Thus, depthwise separable convolution reduces the number of parameters and computations compared to traditional convolution while maintaining high accuracy.

2. Neck

2.1. FPN and PAN

In contemporary object detectors, the neck module is linked to the backbone module and serves as a feature aggregator. It accomplishes this by gathering feature maps from different stages of the backbone and merging them using pyramid networks, such as Feature Pyramid Networks and Path Aggregation Network.
The proposed object detector incorporates the neck module by linking the Path Aggregation Network (PAN) to the Feature Pyramid Network (FPN). The FPN generates feature maps of varying sizes, facilitating the fusion of diverse features. However, due to the different sizes of feature maps within the pyramid, it becomes challenging to merge the bottom features with the top features. To tackle this challenge, the PAN is integrated with the FPN and upsampled by a factor of two using the nearest-neighbor approach. This enables the connection of bottom features with top features. This modified approach enhances detection performance by providing more robust positioning features from the bottom-up and stronger semantic features from the top-down. Figure 57 depicts a simple graphical representation of this technique.
Figure 57. A graphical representation of PAN implementation of the neck of the proposed MobDet3. Here, input is from the backbone of the network, and output is to the head of the network.

2.2. SPP

Spatial pyramid pooling (SPP) is a pooling technique that improves the accuracy of convolutional neural networks (CNNs) by pooling the responses of every filter in each local spatial bin. This preserves the spatial information of the input image, which can be helpful for object detection and other tasks that require spatial information.
SPP is inspired by the bag-of-words approach in computer vision. In bag-of-words, images are represented as a bag of features where each feature is a descriptor of a local region of the image. SPP works similarly, but instead of using a fixed set of features, it uses features extracted by a CNN.
The SPP uses three different sizes of max-pooling operations to identify similar feature maps.
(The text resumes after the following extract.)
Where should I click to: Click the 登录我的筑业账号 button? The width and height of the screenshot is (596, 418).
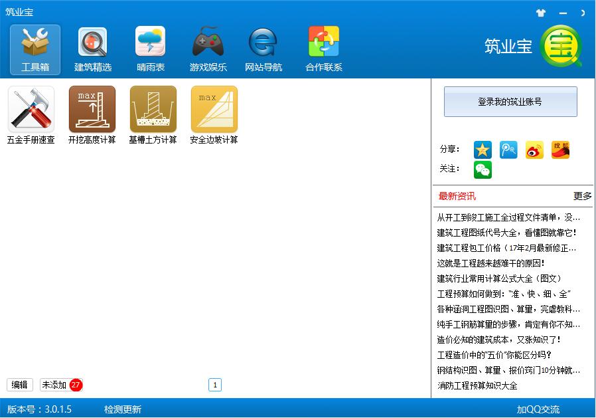click(510, 102)
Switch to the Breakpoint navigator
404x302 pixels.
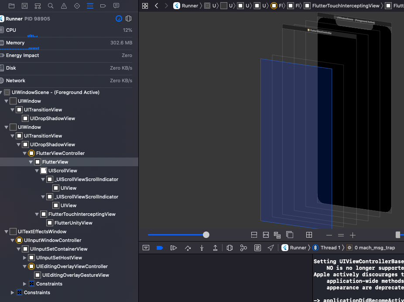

This allows the SPP to be more robust to variations in input feature patterns. For example, if an object is rotated or scaled, the SPP will still be able to identify the object because it will be able to find similar feature maps in the different rotated or scaled versions of the object.
Following the max-pooling operations, the resulting outputs are flattened, concatenated, and directed to a fully connected (FC) layer that produces an output of a fixed size. This process is illustrated in Figure 68. The limitation of having a fixed-size output in CNNs is primarily attributed to the fully connected (FC) layer rather than the convolution layer. In the proposed object detection network, Spatial Pyramid Pooling (SPP) is integrated into the latter stages, where features are extracted.
A graphical representation of the SPP implementation of the neck of the proposed MobDet3.

3. Head

In a modern object detector, the primary module is responsible for identifying bounding boxes and providing detection outcomes, including the object’s class, location, size, and score. In order to accomplish accurate object detection in an input image and generate score predictions, it is common practice to employ multiple head modules in the design of object detectors. These head modules utilize a shared feature set from earlier stages in the network.
The MobDet3 object detection network proposed in this study utilizes three heads, each with a Spatial Attention Module (SAM) block for attentive feature aggregation, based on the CBAM [6][41]. This approach generates a spatial attention map that prioritizes important areas. Inter-spatial relationships of features are obtained using average-pooling and max-pooling operations along the channel axis, and this can be expressed mathematically as follows, as seen in Figure 24.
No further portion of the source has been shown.